At the same time, secrecy was vital. The happy ending for two men who fall in love during that time needs to explain how they can be together but also keep the true nature of their relationship secret from anyone who can’t be trusted. Sodomy was, of course, a crime in 19th century Britain. Men were hanged and pilloried for sodomy convictions.

But even when it’s dangerous or impractical, people fall in love. It’s a basic thing that humans do! I love that I get to fill the (fictional) past with the love stories that have been erased or forgotten about.


When I first saw the tour for this book, I did a double take with a side of, whaaaaaaaaaaat. Avon has a M/M AND it's historical?! Hells yes. I am so happy I was able to review this book. It was all sorts of great.

I enjoyed the story and the characters were wonderful. I thoroughly enjoyed Jack (the scoundrel) with his alpha male, I know what I'm doing and I make no apologies about it, attitude. I think he was the perfect person to bring Oliver out of his shell a little.

Speaking of Oliver (our soldier)...can I just say how freaking adorable this man is? For a soldier, and a man that is not small in stature, he's all sorts of cute with his blushing and innocent way he sees things. I'm sure there will be people who gripe that he's a softie and men aren't that blinded about things going on then, but there will always be that one person who assumes the best in people and that they follow the rules. I honestly enjoyed his character the most out of the book.

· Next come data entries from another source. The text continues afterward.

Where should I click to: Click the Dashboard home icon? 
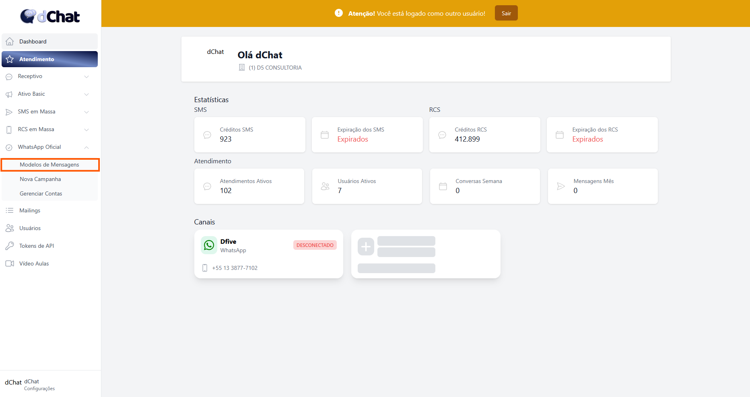click(x=10, y=41)
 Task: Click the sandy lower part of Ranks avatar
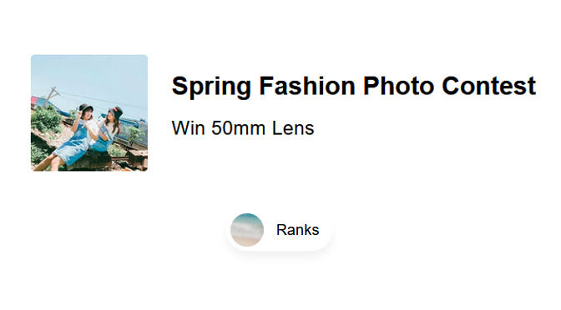tap(247, 241)
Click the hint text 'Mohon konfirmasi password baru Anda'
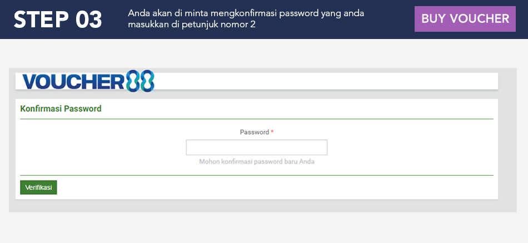This screenshot has width=528, height=243. pos(260,162)
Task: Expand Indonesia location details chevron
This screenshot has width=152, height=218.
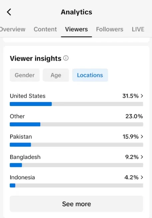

Secondary characters and a wonderfully written story adds to this great tale of forbidden love. I cannot wait to see what else Ms. Sebastian has in store for for us in the future!


Cat Sebastian lives in a swampy part of the South with her husband, three kids, and two dogs. Before her kids were born, she practiced law and taught high school and college writing. When she isn't reading or writing, she's doing crossword puzzles, bird watching, and wondering where she put her coffee cup.